• [Exercise requirements]:
1) In the forum thread on the limit problem, reproduce word for word the part that begins at the words "limit is 1 thn" and stops after "be the same.".
2) Answer these questions about the forum thread on the limit problem:
(a) What value does the asker say they already know the answer is?
(b) When the asker corrects the problem, what value do they say t tends to?
(c) Which rule does the last reply name?
3) Continue the forum thread on the limit problem from where it stops.

-------- Quoted passage

Question

Limit ( t^3 + t^2 - 5t +3 / t^3 - 3t + 2)
x tends to -1

Answer 1

you mean t tends to -1?

Answer 2

yeah

Answer 3

tell me tano plzzzz

Answer 4

did you try replacing t for -1?

Answer 5

yeah but it got infinity .....

Answer 6

i knw its answer is 4/3 but dont knw how to solve

Answer 7

the answer is 2

Answer 8

if you replace t for -1 , you get 8/4 \[=2\]

Answer 9

\[{(-1)^3 +(-1)^2-5(-1)+ 3\over (-1)^3-3(-1)+2} = {-1 + 1 + 5 + 3\over -1 + 3 + 2} = {8\over 4} = 2\]

Answer 10

wrong dear

Answer 11

(-1)^2 = 1 not -1 :(

Answer 12

Pretty sure that's what I wrote..

Answer 13

sry

Answer 14

hey

Answer 15

polpak srry the limit was t tends to 1

Answer 16

limit is 1 thn tell me solution

Answer 17

??????

Answer 18

Oh.. You should say what you mean then. ;p

You need to take the derivative of the top and bottom and solve for that limit. By l'Hopital's rule it will be the same.

----------------
-------- Data

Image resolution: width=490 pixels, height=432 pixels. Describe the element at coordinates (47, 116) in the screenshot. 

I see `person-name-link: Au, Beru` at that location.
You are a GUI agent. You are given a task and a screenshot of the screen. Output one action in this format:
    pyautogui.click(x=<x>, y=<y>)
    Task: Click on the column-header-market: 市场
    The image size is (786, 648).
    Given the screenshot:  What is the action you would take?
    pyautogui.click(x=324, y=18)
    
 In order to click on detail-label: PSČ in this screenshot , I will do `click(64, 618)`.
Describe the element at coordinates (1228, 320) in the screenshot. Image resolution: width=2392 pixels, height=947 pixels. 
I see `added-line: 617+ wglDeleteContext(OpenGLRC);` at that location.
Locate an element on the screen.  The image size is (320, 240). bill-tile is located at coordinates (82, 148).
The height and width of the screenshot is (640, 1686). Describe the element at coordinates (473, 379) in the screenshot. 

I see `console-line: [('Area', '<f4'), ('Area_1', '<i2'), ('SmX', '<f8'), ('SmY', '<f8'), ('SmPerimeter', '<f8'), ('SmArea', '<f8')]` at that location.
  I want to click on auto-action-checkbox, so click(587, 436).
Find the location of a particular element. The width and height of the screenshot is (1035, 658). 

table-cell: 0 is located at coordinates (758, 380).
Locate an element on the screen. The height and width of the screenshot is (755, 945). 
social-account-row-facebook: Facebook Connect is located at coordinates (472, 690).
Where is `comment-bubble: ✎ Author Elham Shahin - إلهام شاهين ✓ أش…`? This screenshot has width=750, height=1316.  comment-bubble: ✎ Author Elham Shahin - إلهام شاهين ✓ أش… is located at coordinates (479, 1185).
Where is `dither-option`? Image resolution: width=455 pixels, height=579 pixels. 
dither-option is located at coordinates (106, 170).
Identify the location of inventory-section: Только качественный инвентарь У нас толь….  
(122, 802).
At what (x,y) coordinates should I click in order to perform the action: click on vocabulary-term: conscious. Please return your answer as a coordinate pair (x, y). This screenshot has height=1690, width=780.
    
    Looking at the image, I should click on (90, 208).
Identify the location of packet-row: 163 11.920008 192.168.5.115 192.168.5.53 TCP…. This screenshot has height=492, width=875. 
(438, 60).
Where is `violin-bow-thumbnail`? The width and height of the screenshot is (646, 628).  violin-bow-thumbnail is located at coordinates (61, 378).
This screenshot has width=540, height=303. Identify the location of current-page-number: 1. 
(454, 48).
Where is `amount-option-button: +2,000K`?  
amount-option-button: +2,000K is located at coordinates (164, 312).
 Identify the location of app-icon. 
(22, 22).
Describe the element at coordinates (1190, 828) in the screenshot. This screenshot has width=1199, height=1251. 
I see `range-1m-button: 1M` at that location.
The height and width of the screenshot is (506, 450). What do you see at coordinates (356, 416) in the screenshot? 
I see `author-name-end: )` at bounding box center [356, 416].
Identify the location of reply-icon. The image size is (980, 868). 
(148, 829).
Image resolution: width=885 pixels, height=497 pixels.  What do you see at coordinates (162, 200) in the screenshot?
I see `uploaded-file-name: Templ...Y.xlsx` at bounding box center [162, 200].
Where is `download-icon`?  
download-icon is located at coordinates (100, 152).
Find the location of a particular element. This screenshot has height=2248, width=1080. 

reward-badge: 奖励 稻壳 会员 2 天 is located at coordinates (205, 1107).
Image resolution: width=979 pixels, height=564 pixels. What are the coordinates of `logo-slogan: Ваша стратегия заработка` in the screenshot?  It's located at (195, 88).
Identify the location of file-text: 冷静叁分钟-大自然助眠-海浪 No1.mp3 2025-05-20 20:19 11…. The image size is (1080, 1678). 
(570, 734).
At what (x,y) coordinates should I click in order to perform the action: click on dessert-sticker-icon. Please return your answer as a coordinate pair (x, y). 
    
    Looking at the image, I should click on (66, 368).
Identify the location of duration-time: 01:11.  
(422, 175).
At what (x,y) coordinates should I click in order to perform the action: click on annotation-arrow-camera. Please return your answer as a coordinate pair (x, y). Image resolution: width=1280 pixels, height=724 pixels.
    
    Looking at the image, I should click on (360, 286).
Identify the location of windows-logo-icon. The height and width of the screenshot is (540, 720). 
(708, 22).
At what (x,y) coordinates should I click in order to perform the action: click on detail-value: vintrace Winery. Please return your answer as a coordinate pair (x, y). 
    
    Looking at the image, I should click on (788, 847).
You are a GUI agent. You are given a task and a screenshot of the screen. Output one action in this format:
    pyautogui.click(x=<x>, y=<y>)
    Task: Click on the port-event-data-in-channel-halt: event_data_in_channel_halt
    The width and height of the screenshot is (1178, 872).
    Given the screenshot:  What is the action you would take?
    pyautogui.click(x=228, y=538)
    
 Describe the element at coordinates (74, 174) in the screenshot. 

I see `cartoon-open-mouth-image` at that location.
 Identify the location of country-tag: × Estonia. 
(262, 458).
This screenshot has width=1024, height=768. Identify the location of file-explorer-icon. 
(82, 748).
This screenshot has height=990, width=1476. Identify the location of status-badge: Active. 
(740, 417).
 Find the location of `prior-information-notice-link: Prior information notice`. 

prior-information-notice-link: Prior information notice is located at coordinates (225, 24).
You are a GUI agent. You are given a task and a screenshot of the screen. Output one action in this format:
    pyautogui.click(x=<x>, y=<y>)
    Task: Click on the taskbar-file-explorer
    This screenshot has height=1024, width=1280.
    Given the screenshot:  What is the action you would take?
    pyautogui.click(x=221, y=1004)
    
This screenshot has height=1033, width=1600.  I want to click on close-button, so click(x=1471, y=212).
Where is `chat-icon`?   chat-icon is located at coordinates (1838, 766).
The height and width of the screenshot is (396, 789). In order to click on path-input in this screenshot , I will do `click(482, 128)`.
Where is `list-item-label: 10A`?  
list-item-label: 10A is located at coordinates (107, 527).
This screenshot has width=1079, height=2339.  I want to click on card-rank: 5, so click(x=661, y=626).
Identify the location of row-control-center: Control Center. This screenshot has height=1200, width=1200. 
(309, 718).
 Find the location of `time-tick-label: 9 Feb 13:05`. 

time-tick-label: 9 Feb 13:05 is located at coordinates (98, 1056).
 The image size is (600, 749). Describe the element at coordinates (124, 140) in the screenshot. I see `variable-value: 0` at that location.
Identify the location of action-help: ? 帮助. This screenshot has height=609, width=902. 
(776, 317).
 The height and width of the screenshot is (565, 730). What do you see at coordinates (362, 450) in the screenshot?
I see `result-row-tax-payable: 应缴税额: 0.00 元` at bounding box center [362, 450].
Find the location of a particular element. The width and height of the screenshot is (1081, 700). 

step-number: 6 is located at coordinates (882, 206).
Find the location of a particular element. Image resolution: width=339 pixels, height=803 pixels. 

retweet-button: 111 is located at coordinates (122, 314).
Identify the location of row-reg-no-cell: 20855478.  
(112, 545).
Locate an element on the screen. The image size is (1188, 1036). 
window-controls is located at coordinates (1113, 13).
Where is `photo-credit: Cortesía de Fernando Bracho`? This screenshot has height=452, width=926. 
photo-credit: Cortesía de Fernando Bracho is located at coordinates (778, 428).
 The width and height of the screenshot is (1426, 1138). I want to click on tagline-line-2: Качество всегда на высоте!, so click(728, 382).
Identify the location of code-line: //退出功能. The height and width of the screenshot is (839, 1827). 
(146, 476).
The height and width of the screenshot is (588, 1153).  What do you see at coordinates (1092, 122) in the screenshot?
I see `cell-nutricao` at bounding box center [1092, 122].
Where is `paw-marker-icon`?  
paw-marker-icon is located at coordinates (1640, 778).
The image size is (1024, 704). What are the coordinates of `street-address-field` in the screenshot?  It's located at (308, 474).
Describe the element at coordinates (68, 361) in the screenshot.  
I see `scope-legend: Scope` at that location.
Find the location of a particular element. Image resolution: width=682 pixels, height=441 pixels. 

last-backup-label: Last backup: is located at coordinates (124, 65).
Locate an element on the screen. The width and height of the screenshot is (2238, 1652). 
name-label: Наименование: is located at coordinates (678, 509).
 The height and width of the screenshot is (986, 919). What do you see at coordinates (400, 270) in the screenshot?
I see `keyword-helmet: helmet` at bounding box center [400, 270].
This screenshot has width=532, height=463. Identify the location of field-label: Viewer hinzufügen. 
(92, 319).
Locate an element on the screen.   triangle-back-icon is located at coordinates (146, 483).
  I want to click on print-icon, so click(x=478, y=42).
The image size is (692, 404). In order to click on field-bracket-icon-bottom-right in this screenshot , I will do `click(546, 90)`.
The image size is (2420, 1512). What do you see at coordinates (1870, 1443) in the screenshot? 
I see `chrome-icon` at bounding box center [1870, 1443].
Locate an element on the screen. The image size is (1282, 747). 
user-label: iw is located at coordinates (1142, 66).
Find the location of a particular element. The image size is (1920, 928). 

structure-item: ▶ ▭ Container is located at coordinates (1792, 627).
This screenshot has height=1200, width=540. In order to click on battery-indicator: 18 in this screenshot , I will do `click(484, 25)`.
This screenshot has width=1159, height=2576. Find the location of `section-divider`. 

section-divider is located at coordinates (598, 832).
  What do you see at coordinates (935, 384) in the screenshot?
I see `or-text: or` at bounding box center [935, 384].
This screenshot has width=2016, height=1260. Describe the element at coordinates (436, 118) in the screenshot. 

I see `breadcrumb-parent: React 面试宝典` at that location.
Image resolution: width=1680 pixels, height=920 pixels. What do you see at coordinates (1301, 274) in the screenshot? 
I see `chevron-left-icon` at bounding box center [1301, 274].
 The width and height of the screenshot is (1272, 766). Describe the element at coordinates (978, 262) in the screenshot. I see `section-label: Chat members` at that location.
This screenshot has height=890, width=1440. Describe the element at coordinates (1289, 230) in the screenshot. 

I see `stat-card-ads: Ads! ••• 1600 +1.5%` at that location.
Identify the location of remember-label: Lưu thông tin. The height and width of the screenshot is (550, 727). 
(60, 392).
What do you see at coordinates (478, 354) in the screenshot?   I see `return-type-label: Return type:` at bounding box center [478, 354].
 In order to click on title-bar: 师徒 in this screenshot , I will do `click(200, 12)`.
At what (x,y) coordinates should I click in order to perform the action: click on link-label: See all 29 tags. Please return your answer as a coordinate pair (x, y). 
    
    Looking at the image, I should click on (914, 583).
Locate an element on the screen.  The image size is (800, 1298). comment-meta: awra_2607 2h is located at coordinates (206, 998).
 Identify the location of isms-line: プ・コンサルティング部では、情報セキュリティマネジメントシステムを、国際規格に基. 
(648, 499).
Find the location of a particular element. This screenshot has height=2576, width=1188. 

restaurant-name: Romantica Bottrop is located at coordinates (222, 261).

----------------

• [Answers for the tasks]:
1)
limit is 1 thn tell me solution

Answer 17

??????

Answer 18

Oh.. You should say what you mean then. ;p

You need to take the derivative of the top and bottom and solve for that limit. By l'Hopital's rule it will be the same.

2)
(a) 4/3
(b) 1
(c) l'Hopital's rule

3)
Answer 19

ok but its computing limit by simple method not by L hopital rule
is there is any other way ??

Answer 20

Oh, sure you can do that too.

Answer 21

hmm tell me?

Answer 22

w8ing

Answer 23

Wait no. blah

Answer 24

wrong
denominator

Answer 25

You have to use l'Hopital.

Answer 26

:( ok

Answer 27

Yeah, if it were going to 0 you would be fine with just dividing.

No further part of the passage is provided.